Huebert presents a much more accurate account of Rothbard’s opinions than most. The capsule formulation that most adopt is that Rothbard rejected patents but allowed copyrights. Huebert makes clear that this vastly oversimplifies what Rothbard says.
Rothbard thought that copyright could be justified if it were the product of a contract. For example, if when Smith sells Jones a book, Smith marks it ‘”copyright,” then Jones only receives from Smith the right to make and use that physical book, but not the right to copy it … because a person cannot transfer any more rights than he or she owns, any third parties who later get the book after Jones would be subject to the same restrictions Jones faced … Rothbard justified patents of a sort on similar grounds. If Smith sells Jones a new kind of vacuum cleaner and marks it “patented” (or, as Rothbard would have it “copyrighted”), that tells Jones that he is only receiving the right to the physical object, not the right to make copies of it. (pp. 205–206)
Someone who independently invented the vacuum cleaner would be immune from the reach of the patent.
The standard objection to Rothbard’s position is that such contracts can bind only the people who are parties to them. If you find a copyrighted book that someone has discarded, you are free to copy it as you please; you have made no agreement not to do so.
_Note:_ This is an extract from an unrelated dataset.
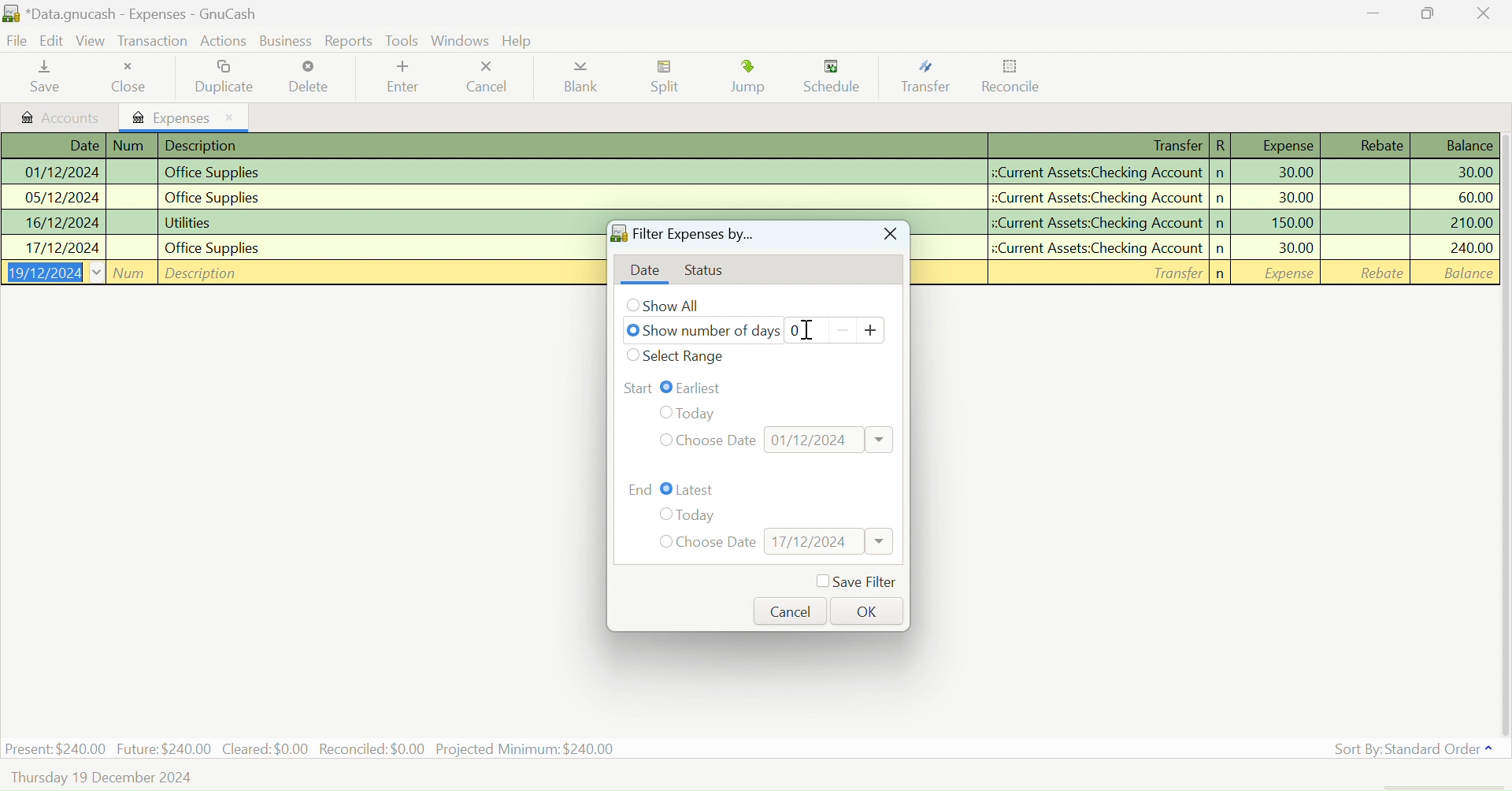  I want to click on Checkbox, so click(667, 386).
It is because of this point, I think, that Huebert says, “Murray Rothbard began to chip away at the IP idea but still clung to parts of it” (p. 205)”
This is an excellent point (Robert Nozick was among the first to raise it), but is it an objection to Rothbard’s view? In Man, Economy, and State, Rothbard says,
Copyrights … have their basis in prosecution of implicit theft. The plaintiff must prove that the defendant stole the former’s creation by reproducing it and selling it himself in violation of his or someone else’s contract with the original seller. (MES, p. 745, emphasis added)
This suggests that someone who is not party to the contract would be free to copy the creation as he pleased. The point about third parties would then be a consequence of Rothbard’s view, not an objection to it.
Rothbard’s support for IP would then dissolve. Admittedly, Rothbard sometimes did not draw the full consequences of his own statement, as readers of The Ethics of Liberty will not fail to note. But the passage that I have cited lays the basis for the new thinking on IP.
Huebert’s book merits close study by anyone interested in libertarianism.2
- 1The expression “night watchman” state comes from Ferdinand Lassalle, not Nozick. Also, Nozick did not believe that only government could provide the services that Huebert mentions.
- 2I have noted one minor mistake; Algernon Sidney was a seventeenth-century English writer, not an eighteenth-century one (p. 139).